The difference in the MLC apertures is reflected in the average leaf pair openings (ALPO)^{( 39 )} for the similar C‐shape plans: 1.3 cm for the single‐arc realistic Novalis plan vs. 2.3 cm for the hypothetical VMAT‐capable linac. Double‐arc C‐shape plans largely avoid the leaf tips crossing the central axis, resulting in better dosimetric agreement at the isocenter (Table 7). It is also instructive to compare two different double‐arc H&N plans represented in Figs. 5(b) and (c). During optimization, the plans were allowed different delivery times per arc (80 vs. 90 sec), and the optimizer arrived at two different solutions. In both cases, one of the two arcs has a larger average opening, but the difference varies (ALPO 4.8 and 1.7 cm in (b), and 3.8 and 2.3 cm in (c)). Visual inspection revealed that the 1.7 cm ALPO arc, corresponding to Fig. 5(b), had a significant number of MLC apertures similar to Fig. 6(b), with the resulting dose disagreement in the center. On the other hand, both arcs corresponding to Fig. 5(c) largely avoid control points with extremely narrow openings, and dosimetric agreement in the center is substantially better. We believe there are enough data presented to suggest that the extremely narrow MLC openings traveling across the field while the monitor units are being delivered at a high rate are responsible, at least in large part, for the dosimetric errors not previously seen with the VMAT‐licensed Trilogy linacs.

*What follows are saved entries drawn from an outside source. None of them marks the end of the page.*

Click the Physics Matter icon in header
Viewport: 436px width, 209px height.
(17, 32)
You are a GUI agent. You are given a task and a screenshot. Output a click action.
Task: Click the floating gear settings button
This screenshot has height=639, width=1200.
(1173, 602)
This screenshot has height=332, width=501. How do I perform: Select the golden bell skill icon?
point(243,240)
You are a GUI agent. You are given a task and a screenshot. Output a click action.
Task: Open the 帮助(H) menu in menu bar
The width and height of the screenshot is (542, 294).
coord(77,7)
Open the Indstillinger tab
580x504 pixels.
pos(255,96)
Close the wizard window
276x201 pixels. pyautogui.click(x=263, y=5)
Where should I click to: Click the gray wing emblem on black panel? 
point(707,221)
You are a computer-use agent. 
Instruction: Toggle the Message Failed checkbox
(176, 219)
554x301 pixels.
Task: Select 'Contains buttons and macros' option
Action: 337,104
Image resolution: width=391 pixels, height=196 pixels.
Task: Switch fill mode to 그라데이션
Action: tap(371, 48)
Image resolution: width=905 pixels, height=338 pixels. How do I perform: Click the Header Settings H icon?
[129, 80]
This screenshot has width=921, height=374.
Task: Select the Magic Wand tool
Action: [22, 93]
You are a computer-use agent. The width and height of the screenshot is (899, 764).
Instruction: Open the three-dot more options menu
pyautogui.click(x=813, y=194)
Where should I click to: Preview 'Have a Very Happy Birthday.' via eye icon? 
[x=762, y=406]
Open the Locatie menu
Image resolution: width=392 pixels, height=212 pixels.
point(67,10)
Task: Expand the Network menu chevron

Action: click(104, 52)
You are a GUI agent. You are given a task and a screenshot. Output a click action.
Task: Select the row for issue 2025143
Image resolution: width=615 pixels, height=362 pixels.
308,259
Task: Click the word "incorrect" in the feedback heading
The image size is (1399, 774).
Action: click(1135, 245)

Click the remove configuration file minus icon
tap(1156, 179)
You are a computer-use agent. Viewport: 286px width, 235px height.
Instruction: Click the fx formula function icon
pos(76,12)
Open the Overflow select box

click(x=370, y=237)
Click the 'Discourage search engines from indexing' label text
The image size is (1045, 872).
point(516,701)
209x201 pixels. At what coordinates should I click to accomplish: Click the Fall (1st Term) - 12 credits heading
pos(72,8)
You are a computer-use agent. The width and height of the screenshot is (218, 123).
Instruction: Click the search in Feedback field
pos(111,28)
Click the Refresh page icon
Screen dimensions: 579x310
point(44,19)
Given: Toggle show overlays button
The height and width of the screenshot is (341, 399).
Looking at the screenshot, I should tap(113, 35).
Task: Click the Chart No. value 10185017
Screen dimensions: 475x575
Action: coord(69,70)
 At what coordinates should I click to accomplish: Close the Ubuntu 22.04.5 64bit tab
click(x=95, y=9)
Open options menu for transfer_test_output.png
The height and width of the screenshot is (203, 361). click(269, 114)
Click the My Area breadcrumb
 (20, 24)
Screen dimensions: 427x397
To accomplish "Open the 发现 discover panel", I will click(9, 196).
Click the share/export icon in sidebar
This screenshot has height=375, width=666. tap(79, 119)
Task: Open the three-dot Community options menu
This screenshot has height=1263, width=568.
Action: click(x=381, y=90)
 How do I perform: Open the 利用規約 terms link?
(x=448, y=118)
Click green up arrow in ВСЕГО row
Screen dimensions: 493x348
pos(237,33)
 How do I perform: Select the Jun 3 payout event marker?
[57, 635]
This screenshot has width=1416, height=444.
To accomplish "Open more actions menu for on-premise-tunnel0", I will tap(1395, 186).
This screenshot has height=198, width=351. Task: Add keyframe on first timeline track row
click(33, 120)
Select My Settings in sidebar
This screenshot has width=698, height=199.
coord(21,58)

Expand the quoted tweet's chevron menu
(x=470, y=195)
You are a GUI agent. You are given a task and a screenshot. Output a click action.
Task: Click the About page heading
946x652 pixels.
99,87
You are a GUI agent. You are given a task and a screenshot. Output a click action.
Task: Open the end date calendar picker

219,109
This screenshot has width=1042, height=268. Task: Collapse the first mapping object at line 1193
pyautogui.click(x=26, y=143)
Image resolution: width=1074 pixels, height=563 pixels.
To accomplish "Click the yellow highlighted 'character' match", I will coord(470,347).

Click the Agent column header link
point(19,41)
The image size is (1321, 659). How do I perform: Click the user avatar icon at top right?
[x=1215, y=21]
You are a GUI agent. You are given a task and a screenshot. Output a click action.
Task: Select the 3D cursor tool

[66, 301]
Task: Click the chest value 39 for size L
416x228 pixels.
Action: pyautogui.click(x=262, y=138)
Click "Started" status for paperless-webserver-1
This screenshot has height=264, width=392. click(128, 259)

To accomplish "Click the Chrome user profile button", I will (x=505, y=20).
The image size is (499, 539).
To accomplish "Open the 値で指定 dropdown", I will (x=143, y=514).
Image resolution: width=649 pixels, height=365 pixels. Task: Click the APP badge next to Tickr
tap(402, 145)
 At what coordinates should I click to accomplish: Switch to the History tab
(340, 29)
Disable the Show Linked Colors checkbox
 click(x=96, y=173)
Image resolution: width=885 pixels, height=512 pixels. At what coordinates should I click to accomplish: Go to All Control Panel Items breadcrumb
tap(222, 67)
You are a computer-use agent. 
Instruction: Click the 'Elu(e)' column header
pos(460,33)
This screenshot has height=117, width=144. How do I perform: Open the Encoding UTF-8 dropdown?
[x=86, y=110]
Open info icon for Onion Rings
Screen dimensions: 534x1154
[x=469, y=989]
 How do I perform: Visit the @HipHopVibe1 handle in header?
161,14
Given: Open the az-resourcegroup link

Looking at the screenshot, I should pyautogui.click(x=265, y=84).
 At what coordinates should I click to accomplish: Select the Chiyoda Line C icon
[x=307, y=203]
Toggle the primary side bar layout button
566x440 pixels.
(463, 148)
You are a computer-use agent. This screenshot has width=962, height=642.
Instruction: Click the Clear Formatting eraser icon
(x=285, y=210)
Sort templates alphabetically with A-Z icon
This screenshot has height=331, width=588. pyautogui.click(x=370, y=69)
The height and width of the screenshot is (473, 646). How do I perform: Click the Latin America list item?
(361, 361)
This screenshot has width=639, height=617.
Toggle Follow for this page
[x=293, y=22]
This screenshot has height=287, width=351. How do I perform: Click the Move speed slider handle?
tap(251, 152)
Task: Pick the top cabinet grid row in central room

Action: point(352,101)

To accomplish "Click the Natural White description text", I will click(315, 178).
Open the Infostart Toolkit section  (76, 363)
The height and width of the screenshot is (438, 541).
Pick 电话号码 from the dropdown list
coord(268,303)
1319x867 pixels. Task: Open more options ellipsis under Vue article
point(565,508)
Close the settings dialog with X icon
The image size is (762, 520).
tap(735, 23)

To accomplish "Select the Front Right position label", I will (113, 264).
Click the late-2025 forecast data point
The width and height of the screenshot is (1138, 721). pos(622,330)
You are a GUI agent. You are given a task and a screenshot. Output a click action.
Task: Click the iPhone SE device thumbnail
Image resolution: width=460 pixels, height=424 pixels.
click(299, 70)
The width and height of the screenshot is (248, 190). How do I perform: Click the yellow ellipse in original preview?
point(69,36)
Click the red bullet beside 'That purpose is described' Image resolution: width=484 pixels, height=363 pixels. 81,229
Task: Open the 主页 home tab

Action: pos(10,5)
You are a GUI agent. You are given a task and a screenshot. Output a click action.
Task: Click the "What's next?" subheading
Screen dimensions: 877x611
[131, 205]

When only the double‐arc plans are used for the complex cases, the largest mean ion chamber dose error for an individual case (H&N) is $-2.3\%$, with the other three cases exhibiting less than 1.5% deviations. Averaged across all four cases, the mean error is $-0.8\%$. Again, including only the double‐arc plans for the complex cases, the mean γ(3%,3mm) passing rates for individual cases are in excess of 97%, with the average across all four cases being 98.6%. It is essentially the same number as previously measured with the Delta4 for the SmartArc plans on the VMAT‐enabled Trilogy linac (98.2%)^{( 27 )} or for RapidArc treatments (98.5%),^{( 40 )} both of which were characterized as clinically acceptable. Based on our results, it is advantageous, in terms of the dosimetric accuracy, to employ the double‐arc plans for the more complex cases.

V. CONCLUSIONS

For an institution that already owns the licenses, it is economically prudent and technically feasible to use the Pinnacle TPS with the BrainLab Novalis delivery system. This allows taking advantage of the improved accuracy of the CCC algorithm in the presence of heterogeneities, compared to the pencil beam calculations. The reference patient positioning DRRs still have to be generated by the BrainLab software, from the CT images and the isocenter coordinates transferred from Pinnacle. We validated this process with the end‐to‐end hidden target test. The Novalis treatment table attenuation is substantial and needs to be accounted for in calculations. The attenuation is higher for the high dose rate SRS beam than for the previously reported standard Varian Clinac 6 MV beams. A simple single‐contour treatment table attenuation model is sufficiently accurate for routine clinical use. The mMLC leaf tip, although not geometrically round, can be represented in Pinnacle by an arch with satisfactory dosimetric accuracy. Subsequently, step‐and‐shoot (DMPO) dosimetric agreement is excellent. VMAT (SmartArc) treatments with constant gantry speed and dose rate are feasible without any modifications to the accelerator. For the more complex cases, dual‐arc SmartArc plans lead to better results both in terms of meeting the dose‐volume objectives and dosimetric accuracy. Unlike the previously investigated SmartArc plans with the Millennium 120 leaf MLC (minimum leaf width 5 mm), with the mMLC (3 mm leaf width), dose distributions do change when the calculation grid is reduced from 3 to 2 mm. The use of a 2 mm grid is, therefore, recommended. When double‐arc plans are used for the more complex plans, the overall dosimetric agreement for the SmartArc on a Novalis linac compares favorably with the previously reported results for other implementations of VMAT. However, a larger than previously observed dose error with the single‐arc plans, confined predominantly to the isocenter region, requires further investigation.